Saturday 31 October 2020 – Run hard.

“Walking out into the dark
Cutting out a different path
Led by a beating heart
All the people of the town
Cast their eyes right to the ground
In matters of the heart”

Bastille – Laura Palmer

I woke up and it looks like the higher numbers on the scales are here to stay. Slowly slowly catchy monkey. After breakfast of chocolate spread on toast, I got changed to ride on the turbo. I struggled to log on several times but could connect on my phone. I decided to restart the laptop and a hidden update reared its head and said it needed 45 minutes! I decided to start peddling and connected my Fenix 6X watch to the turbo and let it control me at 110 watts. The update finished in about 20 minutes and swapped over to Zwift and rode for another 35 minutes with one of the fun Halloween pace partners. It was quite tough to stay with them as their pace surged and eased without warning.

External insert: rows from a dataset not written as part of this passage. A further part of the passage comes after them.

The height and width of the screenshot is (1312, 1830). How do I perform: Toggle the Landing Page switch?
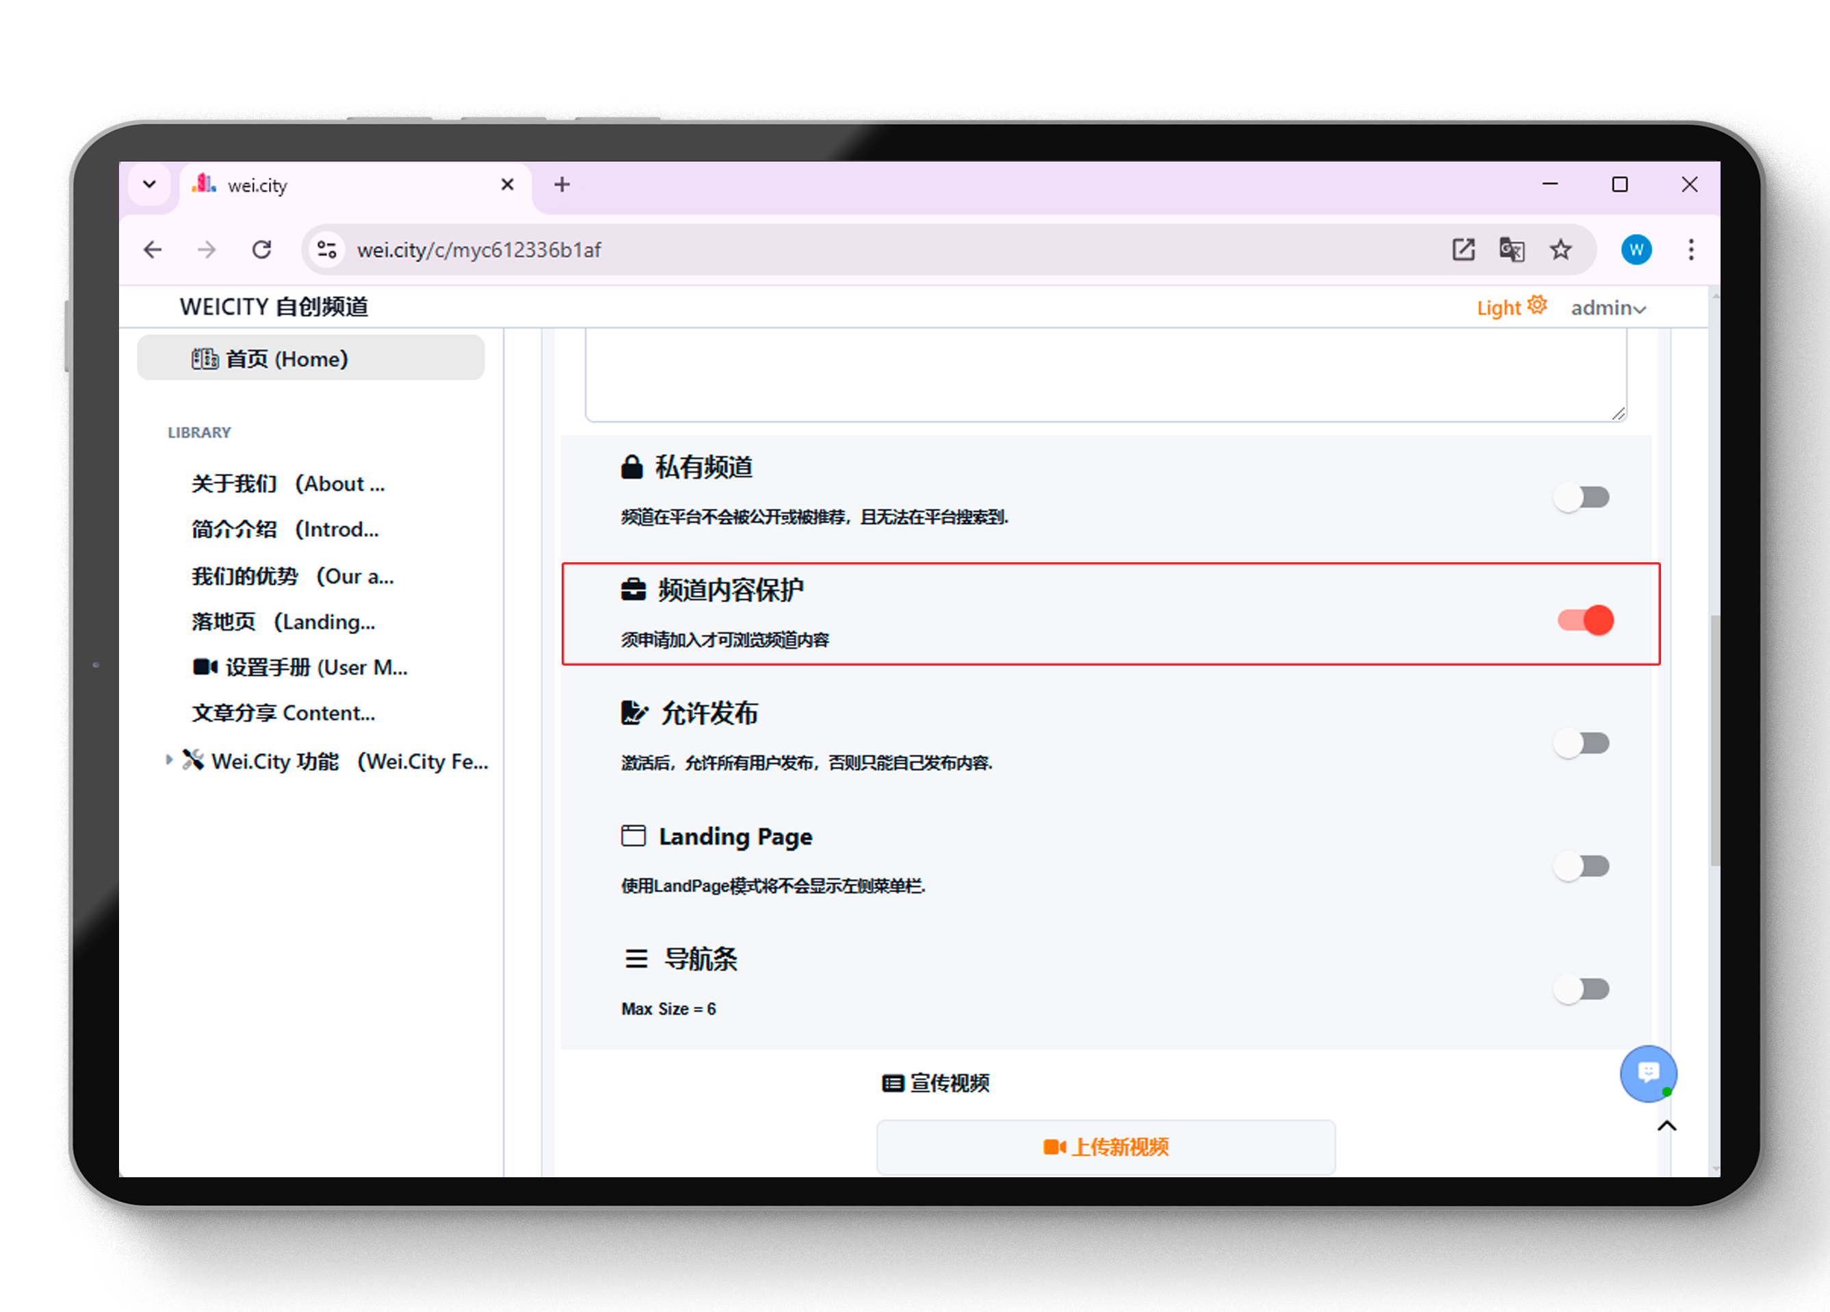tap(1581, 867)
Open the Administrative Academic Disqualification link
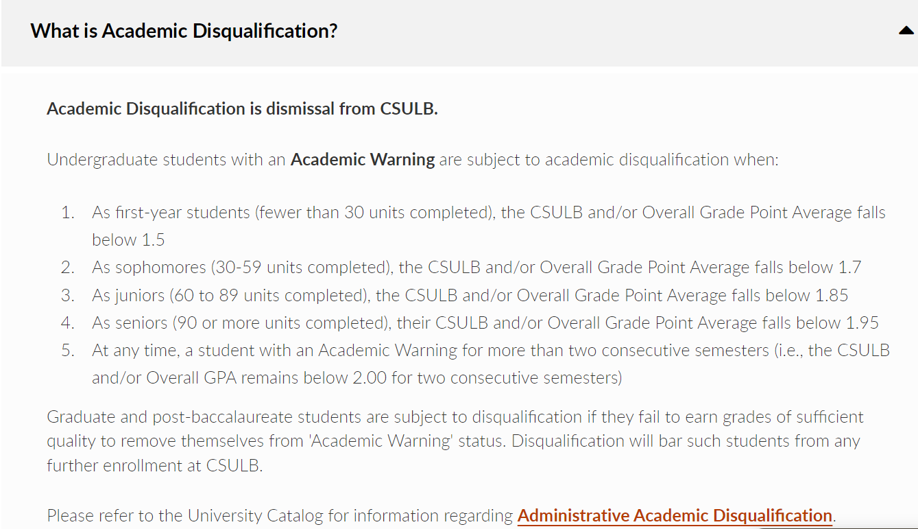This screenshot has height=529, width=918. click(x=674, y=515)
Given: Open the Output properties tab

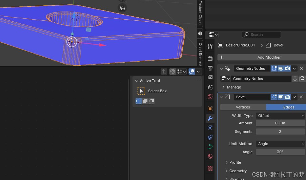Looking at the screenshot, I should point(210,68).
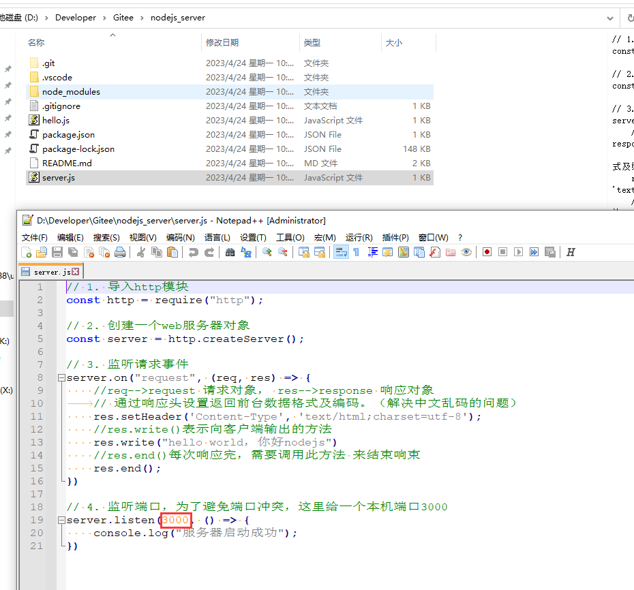The width and height of the screenshot is (634, 590).
Task: Open Find with the binoculars icon
Action: point(230,252)
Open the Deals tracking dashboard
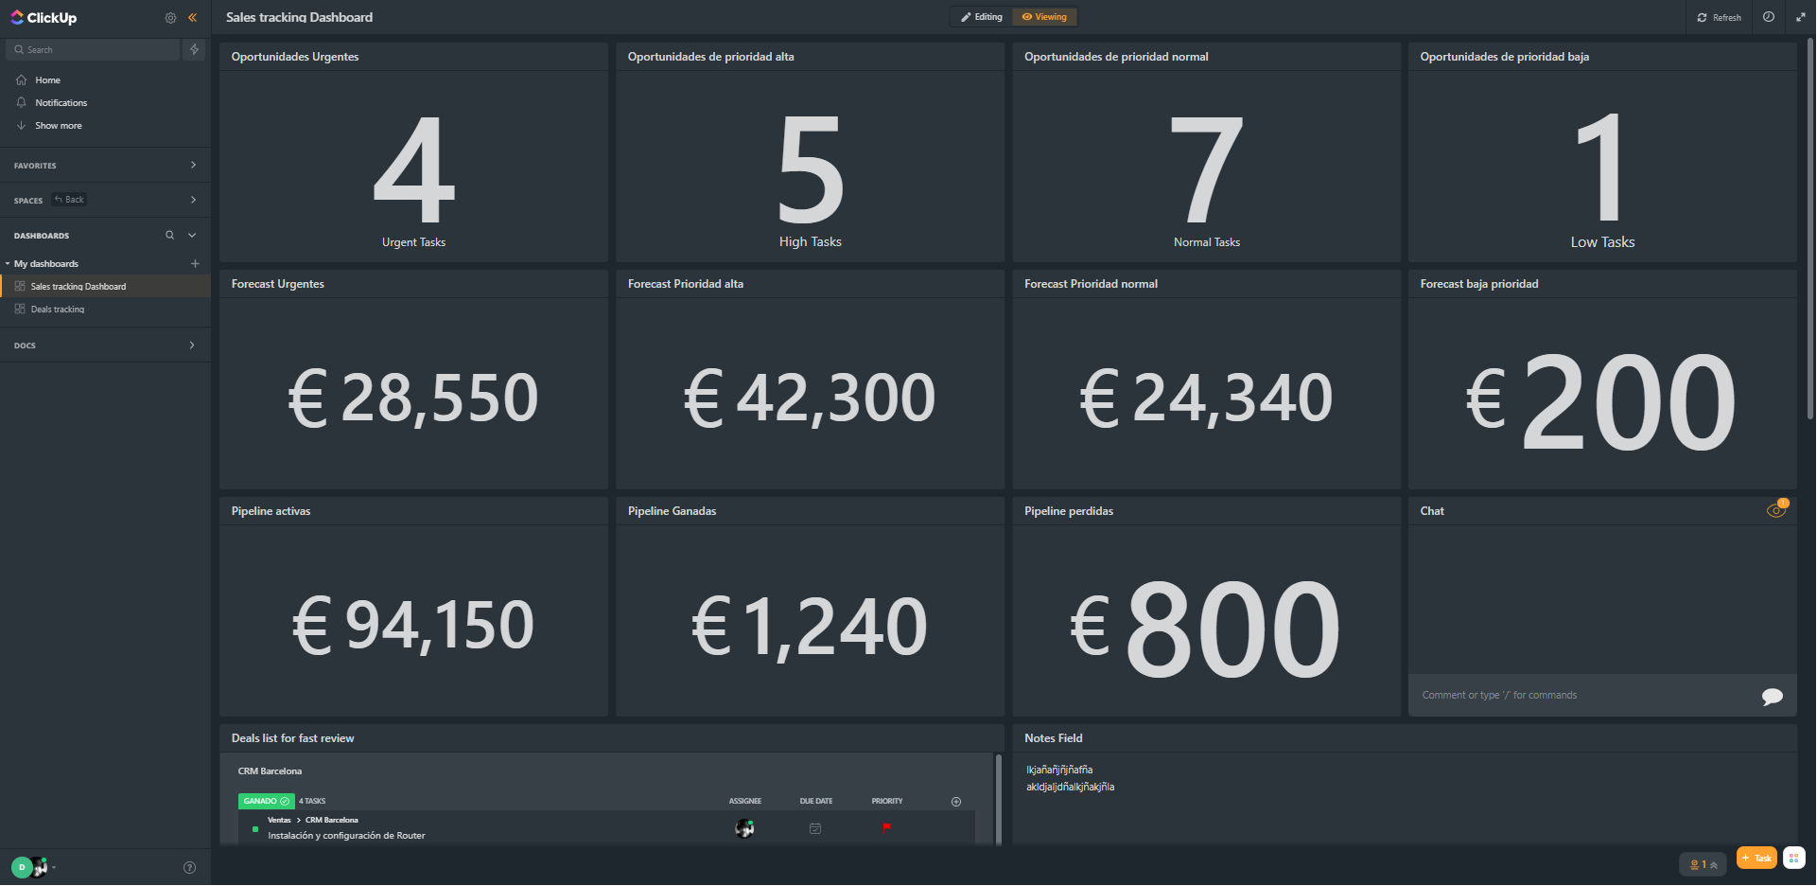 [x=58, y=310]
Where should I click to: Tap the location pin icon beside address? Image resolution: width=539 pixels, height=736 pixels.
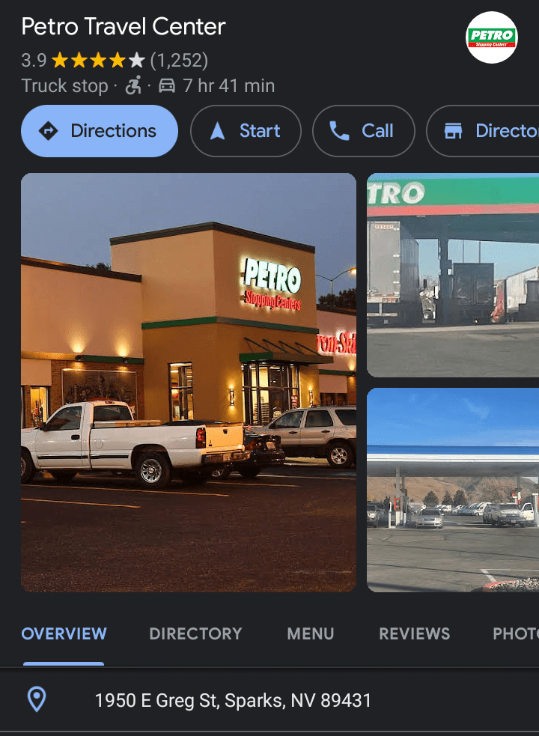coord(37,700)
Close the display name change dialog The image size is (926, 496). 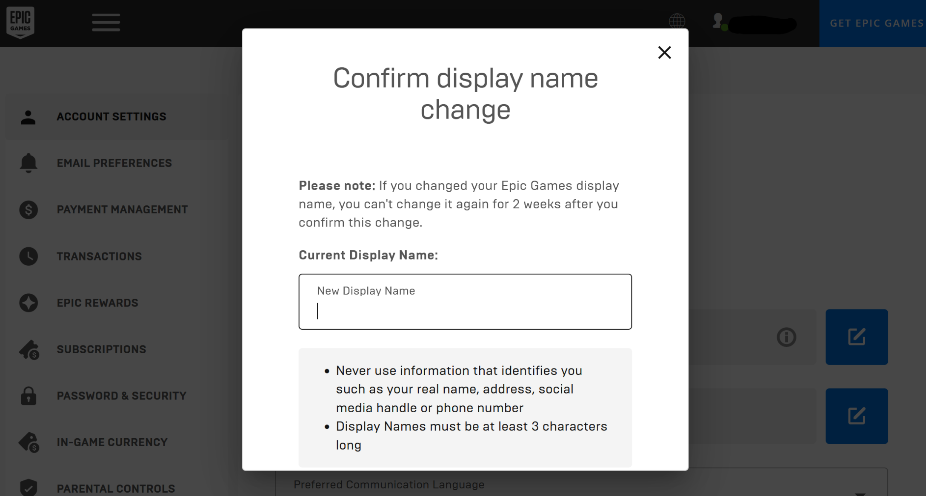click(663, 52)
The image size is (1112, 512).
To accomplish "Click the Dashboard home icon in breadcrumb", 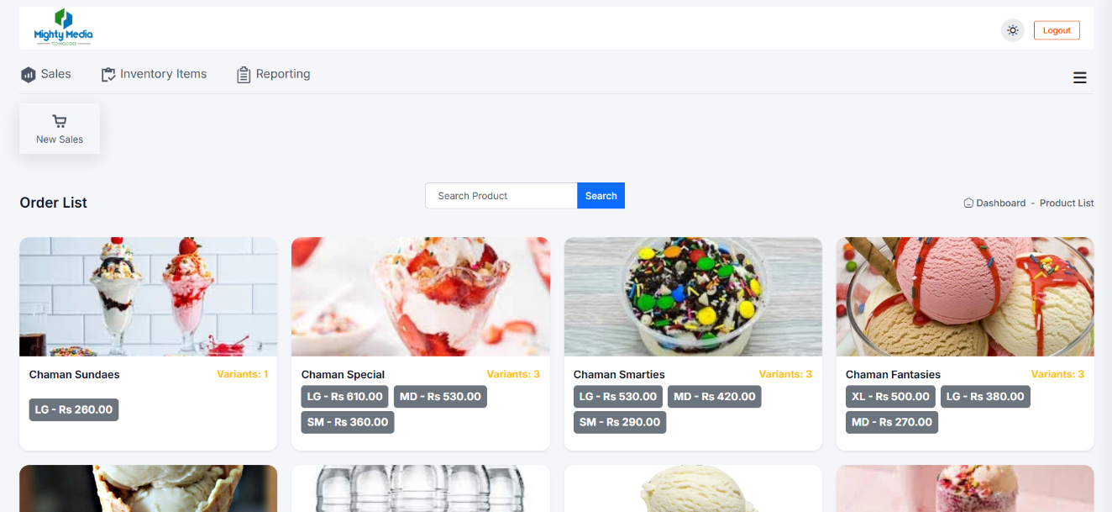I will tap(968, 203).
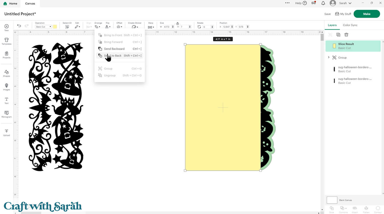Click the Upload icon
This screenshot has width=384, height=214.
click(x=6, y=132)
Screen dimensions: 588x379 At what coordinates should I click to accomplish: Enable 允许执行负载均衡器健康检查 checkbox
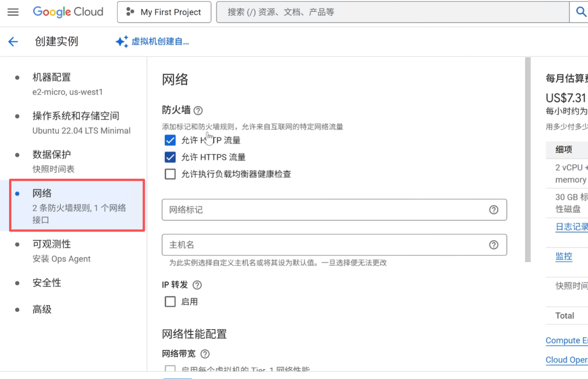tap(170, 174)
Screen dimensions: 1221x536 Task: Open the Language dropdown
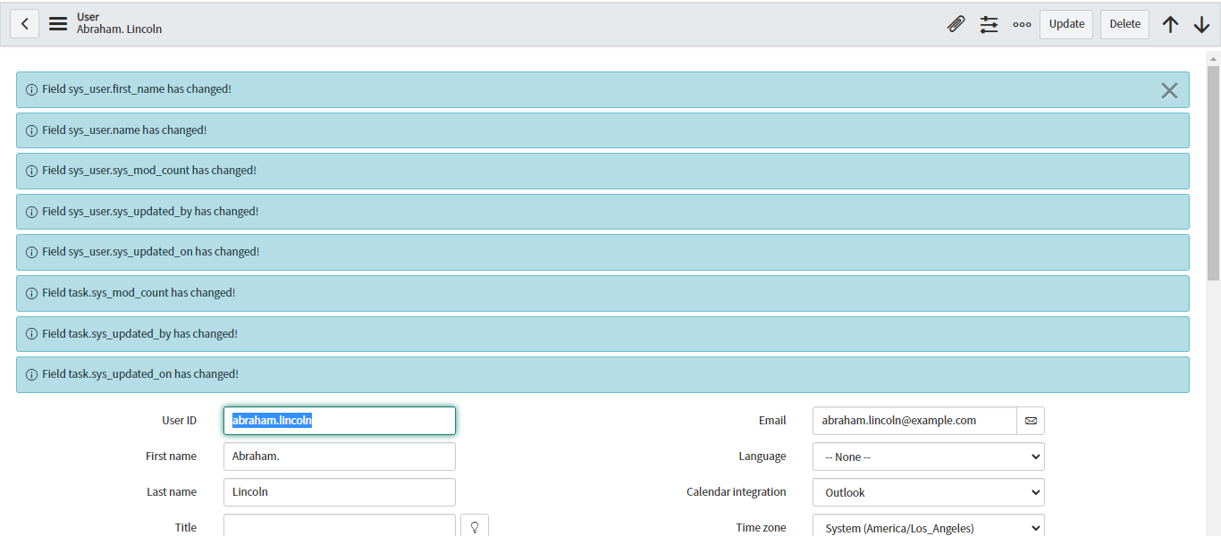coord(927,456)
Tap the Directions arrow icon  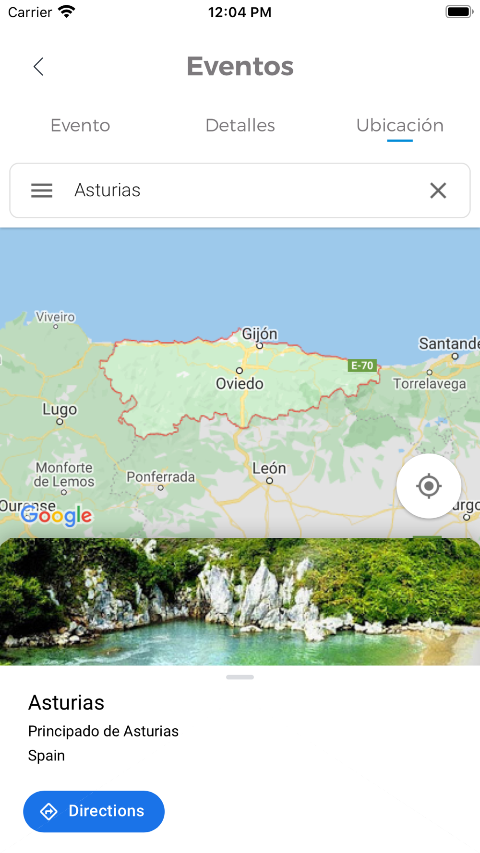point(48,811)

For lunch, I had an instant noodle pho and two sausage in buns which in hindsight were a mistake. At 1430 I left home and jogged down to the XC race. I pinned on my number, took my base layer off as it was a balmy 14 degrees and got my spikes on. My god it felt good to be stood in line, getting ready to run hard, laces tied with mud seeping into the uppers. We were called forward in small groups and set off every 10 seconds. With chip timing, start time was largely irrelevant and in fact made the mad, dash, jostle for position irrelevant. That doesn’t mean I paced it evenly! I set off fast and saw 3:45min/km on my watch, too fast? Maybe. I was in second of my group of six for the first couple of kilometres as we overhauled the groups ahead of us. It was muddy but with long spikes I didn’t lose any traction. It was muddy but leaving my prim and prudish attitude in the pre-start area I didn’t avoid puddles and attacked the course. After a while the overhauling slowed as my pace settled down and we achieved equilibrium. It didn’t stop though.

I have always been mentally strong. Give me the worst conditions, the hardest hills and I will suffer. Quitting is something I rarely do. Certainly not in the physical arena. In chess matches I know the etiquette and can tell a lost or drawn position but exercising I need to be cut off or know I am causing long term damage before I quit. Wendover Woods 50Km is a great example, I could have walked round the course and completed but there was no point; it was not an A race, no qualifying points at stake and my ankle (?) was hurting too much to enjoy it. I face-planted crossing one of the streams that should have been a leap of faith. The next stream was a wade through one so at least I got a wash down!

During final third of the course I was blowing but I hanging on. There were some inclines as we meandered round the school playing fields. I was worried about getting caught but kept the gap steady. I don’t think anyone overtook me during the whole race and I finished in 33:40 which was bang on 7:00 min/miles and around what I thought I would do. We were seeded in waves of 6-10 people and set off every 10-15 seconds. It was a nice warm late October afternoon but there wasn’t much hanging around either way. The seeding was done based on a submitted 5Km and 1.5Km time. Granted I haven’t run either distance in a while but I knew I had done a marathon in 3:55 at the start of the month so could use that as a guide. Whether I am fitter than I thought, others didn’t try as hard, I tried harder or whatever I finished in 96th of 250 having started 178th! Quite a jump.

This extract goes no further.